Nadezhda Nikolaevna seemed proud of the museum. I made sure that I looked impressed by everything she was telling me, even if I missed some of her explanations. When we were done with the first
floor, we tackled the spectacular staircase, which had a wavy banister that ended in a bronze jellyfish-like lamp. I let her go first, and discreetly positioned myself behind, worried that, with
the cumbersome slippers, she might trip and roll down this fine but slippery example of Russian art nouveau.

Half an hour later, as we walked back towards Arbatskaya, Nadezhda Nikolaevna suggested that we find a café and sit for some tea. ‘The visit only took us one hour,’ she said,
‘we still have time left.’

I was hoping to stay around the centre, see if Stepanov was at home so that I could crash on his couch for a couple of hours before meeting Lena.

‘It was a very interesting visit,’ I said. ‘I think we can consider it a full lesson. Let’s stop here and meet next week.’
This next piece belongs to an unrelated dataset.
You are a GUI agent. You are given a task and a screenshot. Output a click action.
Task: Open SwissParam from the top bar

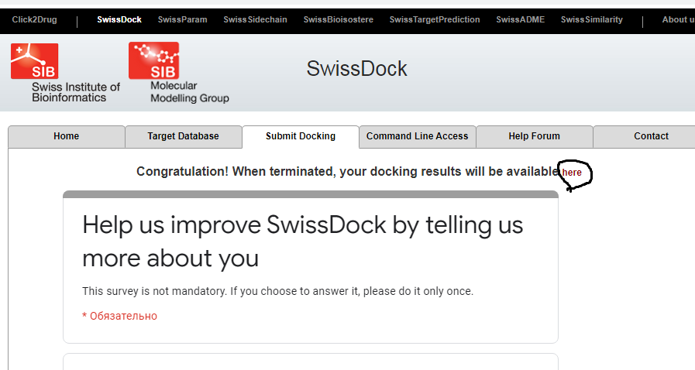tap(182, 19)
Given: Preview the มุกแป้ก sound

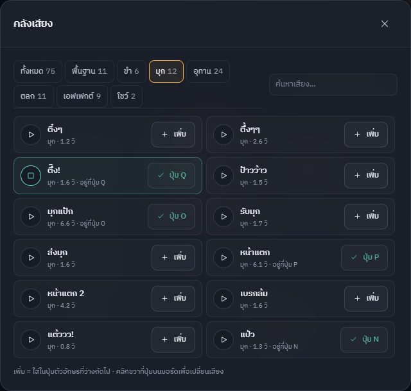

‘Martin, I would prefer if we finish our lesson time. I’m paid for a three-hour lesson and it’s my job to give it to you.’

She looked determined. Not wanting to offend her sense of duty or make her feel I didn’t value her teaching, I agreed to continue our lesson.

We walked into the Old Arbat. A few stands stood in the middle of the pedestrian street, selling wares for tourists: soviet flags, matryoshka dolls, lacquered boxes, painted eggs. We walked into
the first café we saw. It was warm and cosy inside. The wood-panelled decor imitated a traditional Russian country house and included, near the entrance, a real stuffed cow. We sat at a
small table by the window, facing each other, and ordered a pot of black tea.

I was afraid we wouldn’t have much to talk about, but Nadezhda Nikolaevna continued speaking about Gorky. To my surprise, in the intimacy of the café, she was giving me an entirely
different spin on Gorky’s story. As I understood it, Nadezhda Nikolaevna was now telling me that Gorky was a sell-out. While he’d written very interesting stuff in his early years,
after 1917 he’d become a puppet of the soviet regime, especially following his return from Italy. The house we’d just visited, I was being told, was unworthy of a writer who claimed to
represent the proletariat. In exchange for supporting Stalin’s increasingly totalitarian regime, Gorky had been granted plenty of favours, including a position as president of the
Writers’ Union.

‘And for what?’ Nadezhda Nikolaevna said. ‘He didn’t write a single good line after the revolution.’

I wondered why Nadezhda Nikolaevna hadn’t told me this version of Gorky’s story while we were inside the museum. Perhaps, I thought, she was afraid that the dezhurnayas following us
across the rooms – to ensure that we didn’t break or steal anything, I’d assumed – would intervene if she deviated from the official version of Gorky’s story as
presented by the museum.

When the tea arrived, Nadezhda Nikolaevna took a small foil-wrapped parcel from her plastic bag and placed it at the centre of the table. ‘A little surprise,’ she said, smiling. She
unwrapped the parcel, uncovering a napkin with a few rolled-up blinis.

‘I made them myself for our little excursion,’ she said proudly, as she extended the napkin with the blinis next to the teapot. ‘I hope you like blinis with tvorog.’